• [Listed entries]:

__________________________________________________

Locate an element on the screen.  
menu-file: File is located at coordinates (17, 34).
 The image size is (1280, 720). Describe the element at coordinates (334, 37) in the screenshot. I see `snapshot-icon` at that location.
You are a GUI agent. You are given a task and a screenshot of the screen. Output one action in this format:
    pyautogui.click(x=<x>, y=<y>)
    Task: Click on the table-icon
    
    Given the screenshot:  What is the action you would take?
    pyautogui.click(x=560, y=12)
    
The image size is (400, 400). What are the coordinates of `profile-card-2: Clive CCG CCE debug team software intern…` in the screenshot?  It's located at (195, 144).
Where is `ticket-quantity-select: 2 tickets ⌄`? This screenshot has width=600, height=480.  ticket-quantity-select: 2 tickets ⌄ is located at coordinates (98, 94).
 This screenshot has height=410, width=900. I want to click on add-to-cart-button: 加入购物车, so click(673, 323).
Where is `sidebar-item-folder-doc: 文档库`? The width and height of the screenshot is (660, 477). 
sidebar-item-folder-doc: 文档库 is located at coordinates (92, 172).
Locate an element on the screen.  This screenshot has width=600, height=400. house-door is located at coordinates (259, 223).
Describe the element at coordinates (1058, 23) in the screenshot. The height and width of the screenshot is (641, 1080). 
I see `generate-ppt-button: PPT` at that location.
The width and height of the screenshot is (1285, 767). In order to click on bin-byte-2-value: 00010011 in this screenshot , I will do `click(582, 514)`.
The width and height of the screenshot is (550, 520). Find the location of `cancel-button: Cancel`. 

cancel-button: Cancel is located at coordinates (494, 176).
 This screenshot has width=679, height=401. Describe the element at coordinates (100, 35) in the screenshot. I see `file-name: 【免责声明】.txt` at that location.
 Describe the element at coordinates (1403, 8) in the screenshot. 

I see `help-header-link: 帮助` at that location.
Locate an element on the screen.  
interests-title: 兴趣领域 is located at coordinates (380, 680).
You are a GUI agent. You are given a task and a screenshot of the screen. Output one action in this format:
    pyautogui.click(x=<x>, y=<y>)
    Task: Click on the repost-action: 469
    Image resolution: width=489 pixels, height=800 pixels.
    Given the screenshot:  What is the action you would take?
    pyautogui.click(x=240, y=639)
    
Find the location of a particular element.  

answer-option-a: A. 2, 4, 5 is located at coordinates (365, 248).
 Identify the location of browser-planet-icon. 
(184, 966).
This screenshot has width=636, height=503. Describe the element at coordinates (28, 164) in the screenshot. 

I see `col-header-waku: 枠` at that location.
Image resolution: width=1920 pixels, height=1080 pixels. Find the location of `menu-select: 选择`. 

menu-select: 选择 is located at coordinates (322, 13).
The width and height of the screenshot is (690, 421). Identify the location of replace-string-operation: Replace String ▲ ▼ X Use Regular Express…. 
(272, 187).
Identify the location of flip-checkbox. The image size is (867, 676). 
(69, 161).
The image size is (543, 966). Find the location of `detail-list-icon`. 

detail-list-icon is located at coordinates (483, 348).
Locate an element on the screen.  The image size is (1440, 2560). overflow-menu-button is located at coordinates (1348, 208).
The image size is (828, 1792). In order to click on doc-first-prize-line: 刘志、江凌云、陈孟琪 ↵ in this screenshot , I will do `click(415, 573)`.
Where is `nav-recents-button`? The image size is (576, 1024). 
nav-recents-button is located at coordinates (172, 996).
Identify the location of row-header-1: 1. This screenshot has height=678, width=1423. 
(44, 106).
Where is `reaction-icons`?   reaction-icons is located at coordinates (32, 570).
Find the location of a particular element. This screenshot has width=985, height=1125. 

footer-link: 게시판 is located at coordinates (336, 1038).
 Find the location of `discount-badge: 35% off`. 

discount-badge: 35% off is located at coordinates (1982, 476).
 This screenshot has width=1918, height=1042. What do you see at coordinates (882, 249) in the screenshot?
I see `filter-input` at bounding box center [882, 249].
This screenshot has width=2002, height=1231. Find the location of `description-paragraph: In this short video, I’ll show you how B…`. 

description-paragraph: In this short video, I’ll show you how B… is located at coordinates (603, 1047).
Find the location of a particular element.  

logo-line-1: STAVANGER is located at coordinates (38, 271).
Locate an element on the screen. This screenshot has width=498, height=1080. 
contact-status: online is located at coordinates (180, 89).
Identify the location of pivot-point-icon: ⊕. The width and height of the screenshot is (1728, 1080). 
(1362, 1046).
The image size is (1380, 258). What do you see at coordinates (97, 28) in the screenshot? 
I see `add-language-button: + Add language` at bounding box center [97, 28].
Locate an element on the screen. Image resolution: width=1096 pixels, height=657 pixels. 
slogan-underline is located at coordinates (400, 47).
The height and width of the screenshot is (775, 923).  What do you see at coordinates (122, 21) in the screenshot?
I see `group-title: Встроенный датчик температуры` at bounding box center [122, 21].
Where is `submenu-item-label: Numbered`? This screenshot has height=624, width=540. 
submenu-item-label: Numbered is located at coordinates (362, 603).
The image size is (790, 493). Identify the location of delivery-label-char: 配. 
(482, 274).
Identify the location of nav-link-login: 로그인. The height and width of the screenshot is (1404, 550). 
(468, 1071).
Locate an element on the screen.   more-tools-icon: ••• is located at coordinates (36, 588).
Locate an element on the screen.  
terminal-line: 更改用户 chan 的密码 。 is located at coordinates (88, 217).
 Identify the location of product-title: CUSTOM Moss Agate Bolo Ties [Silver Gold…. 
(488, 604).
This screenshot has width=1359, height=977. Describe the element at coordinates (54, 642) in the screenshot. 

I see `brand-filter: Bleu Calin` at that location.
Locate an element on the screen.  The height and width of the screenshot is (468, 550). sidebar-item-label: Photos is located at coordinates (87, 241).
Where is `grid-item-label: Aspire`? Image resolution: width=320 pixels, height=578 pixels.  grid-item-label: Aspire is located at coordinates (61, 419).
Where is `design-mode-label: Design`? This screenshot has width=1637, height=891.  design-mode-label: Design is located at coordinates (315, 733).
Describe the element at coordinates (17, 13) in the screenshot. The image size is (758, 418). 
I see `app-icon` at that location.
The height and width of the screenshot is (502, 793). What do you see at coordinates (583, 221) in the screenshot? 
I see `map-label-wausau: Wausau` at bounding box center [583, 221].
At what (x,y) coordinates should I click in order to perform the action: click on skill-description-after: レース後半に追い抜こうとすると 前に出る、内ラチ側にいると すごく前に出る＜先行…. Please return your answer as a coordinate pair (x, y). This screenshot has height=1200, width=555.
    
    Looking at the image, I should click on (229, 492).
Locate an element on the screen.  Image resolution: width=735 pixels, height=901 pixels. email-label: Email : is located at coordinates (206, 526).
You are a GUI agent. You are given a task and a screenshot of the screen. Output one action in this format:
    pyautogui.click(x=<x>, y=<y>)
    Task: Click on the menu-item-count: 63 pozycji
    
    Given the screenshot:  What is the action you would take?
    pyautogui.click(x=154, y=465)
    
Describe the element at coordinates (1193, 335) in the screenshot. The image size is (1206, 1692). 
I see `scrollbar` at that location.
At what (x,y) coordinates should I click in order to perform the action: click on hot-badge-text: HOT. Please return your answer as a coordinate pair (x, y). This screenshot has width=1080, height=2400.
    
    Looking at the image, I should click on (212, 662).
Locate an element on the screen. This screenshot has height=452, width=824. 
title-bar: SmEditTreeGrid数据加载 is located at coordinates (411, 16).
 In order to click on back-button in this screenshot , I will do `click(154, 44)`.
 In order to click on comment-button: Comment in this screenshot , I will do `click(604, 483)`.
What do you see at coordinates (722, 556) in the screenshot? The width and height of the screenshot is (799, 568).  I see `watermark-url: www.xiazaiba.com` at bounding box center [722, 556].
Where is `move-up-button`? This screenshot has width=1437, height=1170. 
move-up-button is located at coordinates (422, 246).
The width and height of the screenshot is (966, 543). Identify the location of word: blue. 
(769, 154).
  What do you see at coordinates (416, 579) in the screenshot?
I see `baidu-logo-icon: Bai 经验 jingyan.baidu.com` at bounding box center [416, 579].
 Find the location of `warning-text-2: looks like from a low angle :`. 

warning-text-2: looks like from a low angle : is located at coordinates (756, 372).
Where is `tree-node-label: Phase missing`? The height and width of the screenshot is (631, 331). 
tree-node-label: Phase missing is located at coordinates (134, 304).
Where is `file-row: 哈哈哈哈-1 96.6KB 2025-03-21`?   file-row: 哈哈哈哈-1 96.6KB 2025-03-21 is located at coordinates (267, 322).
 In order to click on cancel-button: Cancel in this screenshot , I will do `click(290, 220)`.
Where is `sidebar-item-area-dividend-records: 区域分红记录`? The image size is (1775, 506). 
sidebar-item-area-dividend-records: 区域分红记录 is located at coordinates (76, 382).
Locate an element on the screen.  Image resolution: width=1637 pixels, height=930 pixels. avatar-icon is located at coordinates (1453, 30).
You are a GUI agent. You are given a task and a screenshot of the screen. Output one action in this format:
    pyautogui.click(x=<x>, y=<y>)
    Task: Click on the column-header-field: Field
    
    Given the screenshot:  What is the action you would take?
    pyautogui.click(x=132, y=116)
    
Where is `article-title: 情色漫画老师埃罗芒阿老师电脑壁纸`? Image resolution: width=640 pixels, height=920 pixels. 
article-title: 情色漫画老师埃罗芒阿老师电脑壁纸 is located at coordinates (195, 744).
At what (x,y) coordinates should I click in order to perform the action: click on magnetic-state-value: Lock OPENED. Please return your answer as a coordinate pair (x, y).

__________________________________________________

Copy the rows word for word, starting with the very first line and ending with the line containing "pyautogui.click(x=560, y=12)", both included.

• [Solution to the problem]:
Locate an element on the screen.  
menu-file: File is located at coordinates (17, 34).
 The image size is (1280, 720). Describe the element at coordinates (334, 37) in the screenshot. I see `snapshot-icon` at that location.
You are a GUI agent. You are given a task and a screenshot of the screen. Output one action in this format:
    pyautogui.click(x=<x>, y=<y>)
    Task: Click on the table-icon
    
    Given the screenshot:  What is the action you would take?
    pyautogui.click(x=560, y=12)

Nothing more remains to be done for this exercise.